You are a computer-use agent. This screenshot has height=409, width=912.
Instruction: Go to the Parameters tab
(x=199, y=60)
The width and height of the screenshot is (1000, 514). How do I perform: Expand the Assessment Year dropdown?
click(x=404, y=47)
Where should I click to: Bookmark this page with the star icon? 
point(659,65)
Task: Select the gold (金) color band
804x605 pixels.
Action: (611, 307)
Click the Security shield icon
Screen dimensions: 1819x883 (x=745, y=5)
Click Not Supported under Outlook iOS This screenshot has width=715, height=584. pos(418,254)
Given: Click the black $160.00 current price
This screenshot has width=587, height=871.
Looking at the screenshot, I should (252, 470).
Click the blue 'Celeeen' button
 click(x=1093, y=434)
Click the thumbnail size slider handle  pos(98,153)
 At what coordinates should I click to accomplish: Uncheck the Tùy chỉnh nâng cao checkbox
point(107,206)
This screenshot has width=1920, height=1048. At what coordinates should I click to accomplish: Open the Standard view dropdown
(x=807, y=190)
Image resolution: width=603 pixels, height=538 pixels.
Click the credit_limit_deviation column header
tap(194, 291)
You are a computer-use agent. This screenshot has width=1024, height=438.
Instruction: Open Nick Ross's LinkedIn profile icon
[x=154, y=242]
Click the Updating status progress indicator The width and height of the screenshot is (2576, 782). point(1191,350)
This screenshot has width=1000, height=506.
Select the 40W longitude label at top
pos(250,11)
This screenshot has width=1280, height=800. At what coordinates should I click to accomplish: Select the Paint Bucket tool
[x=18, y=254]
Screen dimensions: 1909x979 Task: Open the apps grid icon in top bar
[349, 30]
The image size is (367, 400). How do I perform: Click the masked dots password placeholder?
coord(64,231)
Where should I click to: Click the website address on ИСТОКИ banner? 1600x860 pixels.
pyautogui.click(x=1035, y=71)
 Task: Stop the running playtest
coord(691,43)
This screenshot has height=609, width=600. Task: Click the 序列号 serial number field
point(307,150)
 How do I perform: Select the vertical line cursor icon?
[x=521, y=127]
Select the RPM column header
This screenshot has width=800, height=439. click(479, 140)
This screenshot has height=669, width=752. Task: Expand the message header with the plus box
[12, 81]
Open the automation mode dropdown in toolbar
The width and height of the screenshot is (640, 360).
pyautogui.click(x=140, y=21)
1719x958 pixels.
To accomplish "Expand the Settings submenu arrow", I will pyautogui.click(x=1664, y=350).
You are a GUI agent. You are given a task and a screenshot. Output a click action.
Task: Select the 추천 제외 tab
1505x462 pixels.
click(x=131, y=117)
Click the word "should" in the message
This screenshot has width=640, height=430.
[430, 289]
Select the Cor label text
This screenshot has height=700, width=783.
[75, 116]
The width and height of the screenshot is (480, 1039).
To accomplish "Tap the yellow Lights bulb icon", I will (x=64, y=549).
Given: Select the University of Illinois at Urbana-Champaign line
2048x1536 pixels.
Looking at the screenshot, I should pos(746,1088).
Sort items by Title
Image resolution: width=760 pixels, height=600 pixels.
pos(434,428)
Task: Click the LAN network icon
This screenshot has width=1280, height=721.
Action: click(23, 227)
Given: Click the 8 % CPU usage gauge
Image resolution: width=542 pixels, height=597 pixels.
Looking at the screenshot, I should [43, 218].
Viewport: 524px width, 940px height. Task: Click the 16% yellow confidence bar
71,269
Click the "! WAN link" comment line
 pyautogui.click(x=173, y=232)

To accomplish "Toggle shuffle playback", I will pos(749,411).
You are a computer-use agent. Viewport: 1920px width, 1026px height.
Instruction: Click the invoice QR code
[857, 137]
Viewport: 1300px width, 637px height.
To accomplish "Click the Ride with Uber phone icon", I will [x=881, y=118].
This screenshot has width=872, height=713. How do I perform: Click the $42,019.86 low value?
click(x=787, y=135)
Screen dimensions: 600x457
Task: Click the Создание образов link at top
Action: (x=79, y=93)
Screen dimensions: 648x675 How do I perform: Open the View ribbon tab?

# [What you are asked to do]
Check each line above for "computer" and return the ones that have it.

# [Response to this task]
You are a computer-use agent. This screenshot has height=409, width=912.
You are a computer-use agent. This screenshot has width=1024, height=438.
You are a computer-use agent. Viewport: 1920px width, 1026px height.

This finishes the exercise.